Before money was invented, the only way to trade goods was to exchange. If you had a goat too much, but you needed wheat, you could find someone to exchange it for. But the exchange also had its problems as a process. The problem lay in the fact of matching desires. What if the person who had the wheat was interested in replacing it with just an ax. Then the person who had the goat had to find a person who had an ax, and in this way the triple exchange took place. But during the search, he may starve to death. Second, what if the person who had the flour really wanted a goat, but not before the wedding of his daughter that would take place after three months? Therefore, contracts were needed, but the societies of that time were not educated until this stage.

The agreement between the two parties must therefore be based on memory. But this left room for abuse: What are you saying, I never gave you my word for wheat… etc.

One day a Neolithic farmer, who remains anonymous, came up with a clever solution: Why not decide on something that everyone would agree to have. This theory was later used to buy goats, axes and everything else. The dollar sign came to the farmer’s mind. So his idea was what was later called “money.” After a period of trial and error, it was decided that this work would deal with people who had special characteristics. The money should have been:

– To show the right value for the goods. It was no longer permissible to exchange a goat that someone had raised with hard work and love, with a handful of stones collected on the ground.

– Difficult to falsify. A monetary system based on pieces of paper with crosses drawn on them was destined to fail. If money were easy to make, people would have a hard time resisting it. The result would be galloping inflation.

– Be portable. Of course you can trade large items such as a house or land on the mountain, but these are not items that are sold in stores. That’s why money is needed

– Be stable. Goods such as salt can be seen as a good means of exchange, but what would happen if we left it in the rain would be lost.

– Easily separable. Imagine a society where the only form of money was $ 100. This would not be a problem for large transactions, but it would be a “headache” if you only wanted to buy one matchbox.

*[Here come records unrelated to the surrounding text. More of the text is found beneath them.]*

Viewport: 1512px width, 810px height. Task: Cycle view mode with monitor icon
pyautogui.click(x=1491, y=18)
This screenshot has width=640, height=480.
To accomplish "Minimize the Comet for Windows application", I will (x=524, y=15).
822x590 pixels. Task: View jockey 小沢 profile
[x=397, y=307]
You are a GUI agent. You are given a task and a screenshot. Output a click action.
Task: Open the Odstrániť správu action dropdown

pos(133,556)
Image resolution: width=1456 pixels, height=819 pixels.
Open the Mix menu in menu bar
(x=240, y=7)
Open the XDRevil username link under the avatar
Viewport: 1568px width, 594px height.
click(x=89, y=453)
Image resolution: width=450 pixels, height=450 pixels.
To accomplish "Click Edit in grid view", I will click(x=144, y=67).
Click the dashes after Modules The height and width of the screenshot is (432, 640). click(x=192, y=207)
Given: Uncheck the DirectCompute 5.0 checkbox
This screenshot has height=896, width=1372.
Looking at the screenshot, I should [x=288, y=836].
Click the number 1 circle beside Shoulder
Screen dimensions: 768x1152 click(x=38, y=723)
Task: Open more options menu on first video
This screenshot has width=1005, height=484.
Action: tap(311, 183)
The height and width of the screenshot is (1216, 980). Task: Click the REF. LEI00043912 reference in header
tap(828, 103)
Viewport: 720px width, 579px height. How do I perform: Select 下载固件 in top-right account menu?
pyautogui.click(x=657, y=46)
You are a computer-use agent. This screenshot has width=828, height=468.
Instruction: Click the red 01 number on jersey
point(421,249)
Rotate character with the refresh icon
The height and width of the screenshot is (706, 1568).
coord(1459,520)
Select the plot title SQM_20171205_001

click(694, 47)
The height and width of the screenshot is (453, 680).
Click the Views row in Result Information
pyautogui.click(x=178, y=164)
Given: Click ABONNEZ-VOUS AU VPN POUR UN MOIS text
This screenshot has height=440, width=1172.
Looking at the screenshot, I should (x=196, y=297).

– Desirable. Nowadays, we are all amazed and delighted to receive these pieces of paper, but only because of the symbolic value they have. With these criteria in mind, our ancestors developed the first primitive forms of money trading.
Primitive banks

Until this stage there were no coins. But the value of the metal was judged by its weight. Before the coins came into being, banking institutions had to be created. Institutions that had to build trust and guarantee that exchanges would be carried out properly. The first banking institutions were royal palaces, temples and state depots in Mesopotamia and Egypt. This is because they were well protected. In these deposits, invoices were left, through which transactions with other parties were performed. Written on clay or papyrus plates, they are considered the forerunners of today’s checks and banknotes. Over time, more and more banks began to open. They are mentioned in the Babylonian Code of Hammurabi (1760 BC).

ncerkini

I am Nuhi Cerkini, a student at Lucerne Business School doing a Master in Business Administration with a major in OBM. In general I would like to write for various topics which are more related to the online trades and financial industry.